Transmettre les preuves à temps

Quand la victime arrive, à force d’acharnement et de chance, à récupérer des preuves, d’autres obstacles matériels viennent ralentir leur transmission. La possibilité de pho­tocopier des documents relève par exemple de la gageure dans la plupart des prisons. Souvent localisé au pôle sco­laire, l’accès au matériel de reprographie dépendra de la complicité d’un intervenant ou du bon-vouloir d’un sur­veillant. Difficile dans ce contexte de réaliser une série de photocopies discrètement. Certains détenus renonceraient aussi à l’envoi d’une plainte ou d’un témoignage à cause du coût du nécessaire de correspondance (papier, enve­loppes) et de l’affranchissement, a fortiori d’un recommandé avec accusé de réception.

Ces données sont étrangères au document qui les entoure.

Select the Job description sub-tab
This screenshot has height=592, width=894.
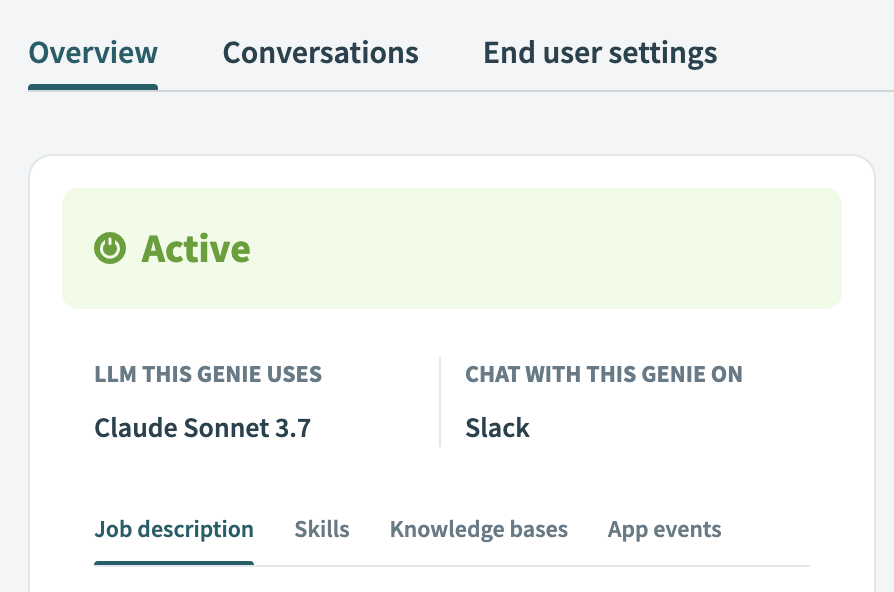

Après une agression ou un conflit avec des surveillants, les détenus redoutent surtout le manque de confidentia­lité du courrier. Alors qu’elle s’expose en rapportant un événement traumatisant, la victime doit accepter la pro­babilité d’un contrôle par le vaguemestre ou le chef de détention. « Quand tu mets une lettre destinée à l’OIP, au procureur ou à un député dans la boîte au bout de la coursive, tu allumes les voyants partout », avance un ancien détenu. Si les courriers adressés aux avocats, auto­rités judiciaires et organes de contrôle sont censés être sous « pli fermé », des atteintes à la confidentialité sont régulièrement relevées, notamment par la Contrôleure générale des lieux de privation de liberté dans son dernier rapport annuel.

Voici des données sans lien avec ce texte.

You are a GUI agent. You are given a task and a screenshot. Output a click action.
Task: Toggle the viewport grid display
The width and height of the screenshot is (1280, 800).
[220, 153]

Là encore, l’aide d’un tiers pouvant transmettre ou récu­pérer le courrier peut s’avérer déterminante. Un fonction­nement par défaut qui expose une nouvelle fois la victime et les aidants à des sanctions. « Lorsque l’on est détenu et que l’on veut porter plainte contre des personnels péni­tentiaires violents, chaque étape est une lutte, résume une avocate. Il faut batailler en permanence pour des choses auxquelles vous avez droit. On vous demande d’avoir dix fois plus d’éléments probants alors que vous avez dix fois moins de chances d’en avoir. Dans les faits, il est quasi­ment impossible pour les personnes détenues d’amener des éléments en soutien de leur plainte. »

Par Sarah Bosquet


« Sois tu entres en guerre, sois tu fais le canard »

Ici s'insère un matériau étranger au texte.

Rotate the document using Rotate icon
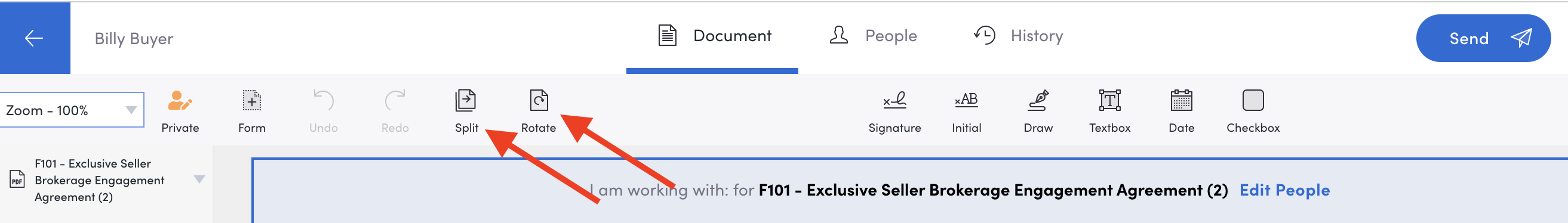This screenshot has width=1568, height=223. pos(539,100)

« Si tu portes plainte contre un surveillant, tu sais qu’on va te pour­rir le quotidien. En maison d’arrêt, on va te mettre dans la cellule la plus pourrie, avec les plus turbulents, des profils incompatibles avec le tien. En centrale ou en centre de détention, seul en cellule, tu peux t’attendre à ce que lors des rondes de nuit, on mette un bon coup de pied dans ta porte. C’est insidieux, ça te fait une nuit fragmentée. La privation de sommeil, c’est de la torture ! Et ça va te poursuivre tout au long de ta détention, tu vas être longtemps exclu du travail pénitentiaire, tu n’auras pas tes cent balles qui vont te permettre d’acheter ton tabac et tes cantines, donc ça va te pénaliser financièrement et pénaliser ceux qui te suivent encore – s’il y en a, et s’ils t’envoient des mandats… Soit tu entres en guerre, soit tu fais le canard : il n’y a pas d’autre choix. Ceux qui ne se rendent pas compte des conséquences, les innocents, vont se faire briser. »
C., ancien détenu.


(1) Une recomman­dation réitérée par le CPT lors de sa dernière visite fin 2015. Rapport au gouvernement de la République française relatif à la visite effectuée en France par le Comité européen pour la prévention de la torture et des peines ou traitements inhumains ou dégradants du 15 au 27 novembre 2015.
(2) Toutes les citations sont extraites de témoignages recueillis par l’OIP.
(3) Article R.57-7-31 du code de procé­dure pénale.
(4) Unité hospita­lière collaborant avec l’autorité judiciaire, notam­ment pour l’ac­cueil et l’examen médico-légal des victimes de coups et blessures.
(5) L’OIP a envoyé un questionnaire à plus de 150 unités sanitaires. Sur les 20 qui ont répondu, 13 ont déclaré pratiquer l’évaluation du nombre de jours d’ITT. La plupart des médecins concernés avait suivi une forma­tion en médecine légale.